But, starting from Mid-October the limit of Zak will be of 25’000 CHF per week. So, at this point, Zak will have higher limits than Neon.

However, you could have issues if you have to make large transfers. For instance, if you have to pay for a downpayment. So, these accounts seem better as a second active bank account rather than a first. But, if you do not have any big transfers planned, you should be okay with either of these bank accounts.

Security – Zak vs Neon

Let’s take a look at the security when using these two bank accounts.

First, a critical part is what happens to your money if they bankrupt (or close down). With Neon, your money is held safely with Hypothekarbank Lenzburg. So it is protected under Swiss law up to 100’000 CHF. With Zak, you have the same protection since Bank Cler holds your money. So both accounts have the same legal security

From a security point of view, both apps are linked to your phone. So you will have a password to enter the application. And the application is linked to your phone. It means that your phone acts as a second-hand factor. So the application is protected as long as the security of your phone is not compromised. So, again, Zak and Neon have the same technical security.

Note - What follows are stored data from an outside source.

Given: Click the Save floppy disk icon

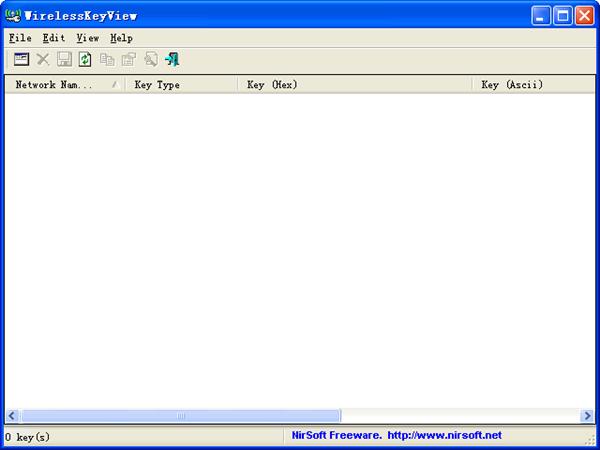Looking at the screenshot, I should coord(64,59).
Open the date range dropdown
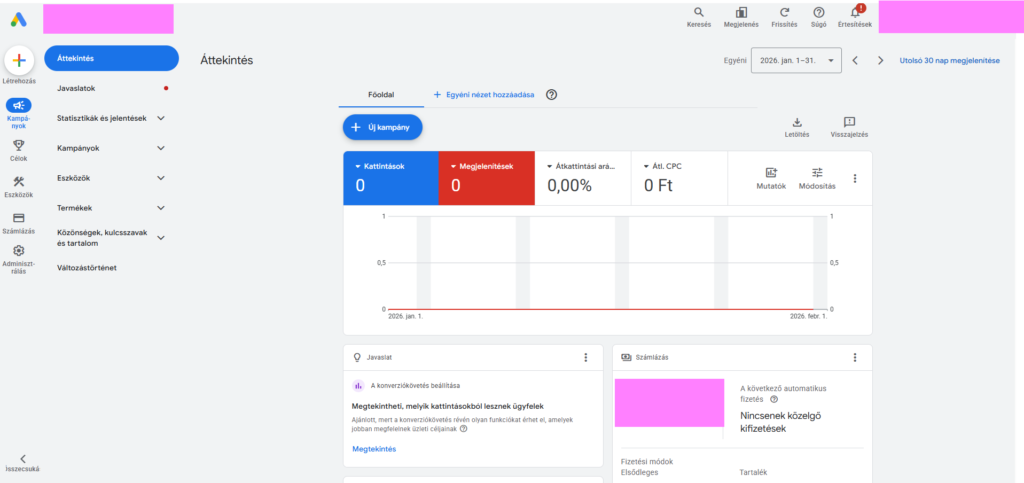 (x=796, y=60)
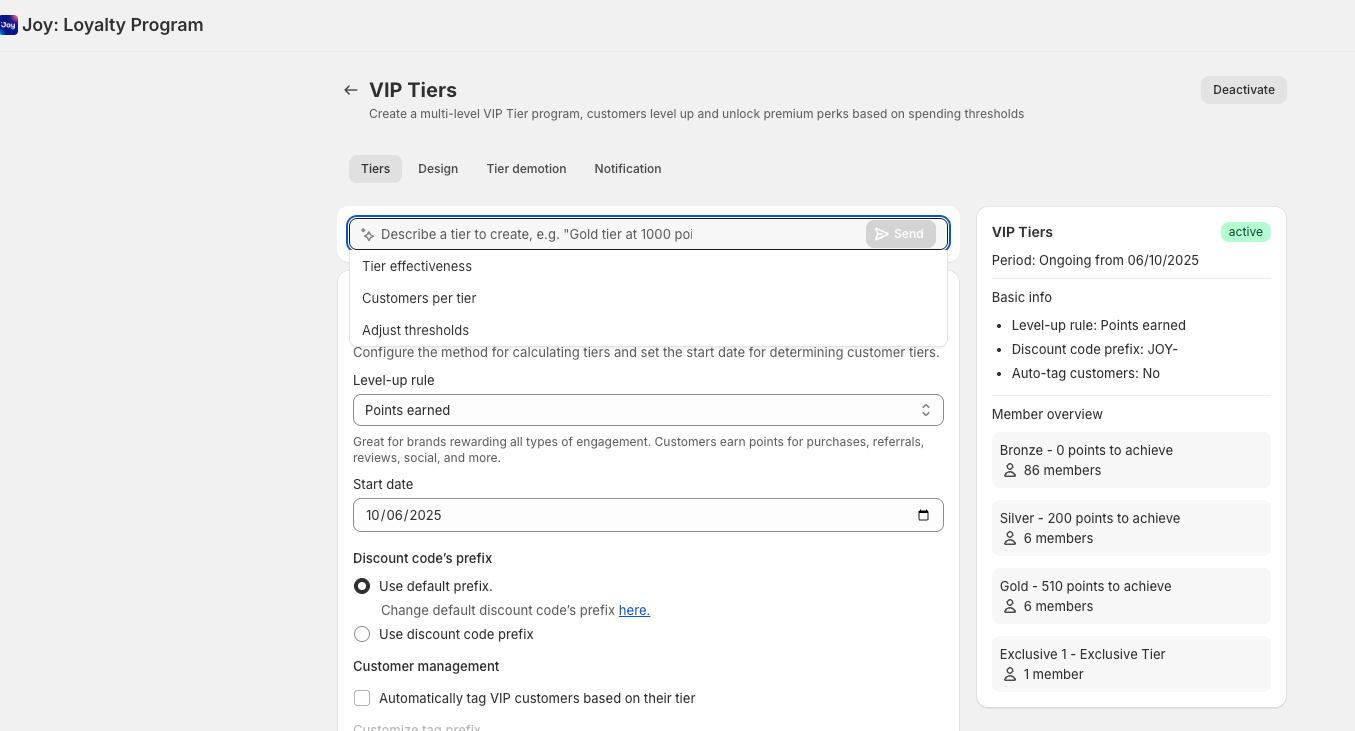1355x731 pixels.
Task: Click the Deactivate button
Action: pos(1244,90)
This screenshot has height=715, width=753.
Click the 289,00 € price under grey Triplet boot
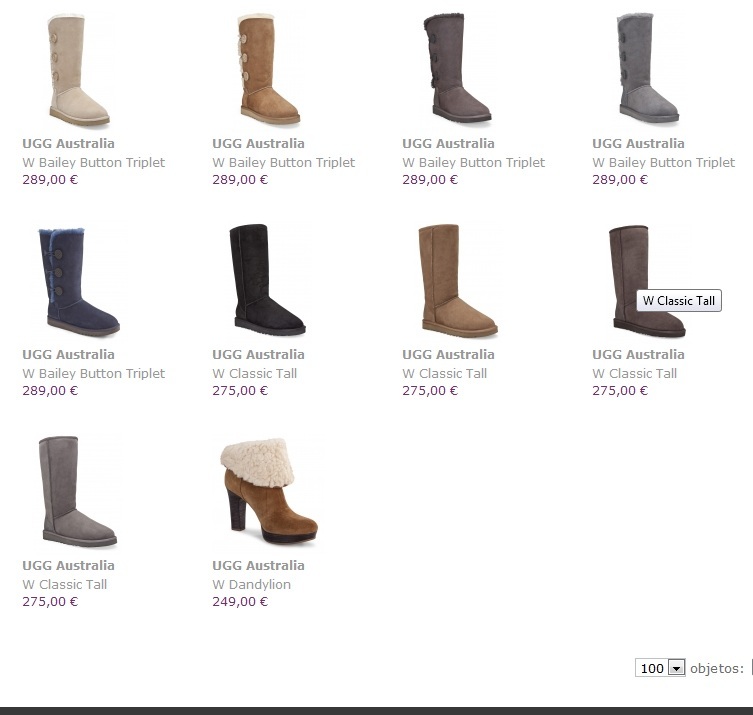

From a security point of view, Zak and Neon have the same level of security.

What about Zak Plus?

The basic account at Zak is free. But they have an offer for the Zak Plus account.

Zak Plus will cost you 8 CHF per month. But it will reduce the prices of the features of Zak. The prices when you use the Visa and the Mastercard will not change. But with the Visa, several things become free:

  • Unlimited withdrawals at any ATM
  • Unlimited withdrawals abroad

Overall, I

Given the fact that Neon offers free purchases abroad with their Mastercard for free, I think that there is little value for Zak Plus over Neon or Zak basic. Of course, an advantage of Zak Plus is that you will get withdrawals abroad for free compared to the Neon 1.5% fee. But it is not every day that you need cash abroad.

Zak vs Neon – Summary

We can now make a final summary of the comparison of Zak vs Neon:

Criteria Zak Neon
Management Fees 0 CHF 0 CHF
Opening Fee 0 CHF 10 CHF
Withdrawals in CH Cheap Cheap
Payments Abroad Free Free
Withdrawals Abroad Expensive Expensive
International Transfers Expensive Cheap
Free Cash Deposits Yes No
Limits Low Medium
Maestro No No
Physical credit card No Yes
E-Bills No Yes
Instant Transfers between users Yes Yes
Extra Features A few None
English No Yes
Security Good Good

Neon has a few more advantages than Zak. But both Zak and Neon are good choices with different strengths:

  • Both bank accounts offer free purchases abroad and in foreign currencies
  • Neon offers international transfers cheaper than Zak
  • Neon offers a physical credit card
  • Neon offers support for e-bills
  • Neon has higher limits, but this will change starting Mid-October
  • You can deposit cash in your Zak account for free
  • Both banks are open to foreigners living in Switzerland.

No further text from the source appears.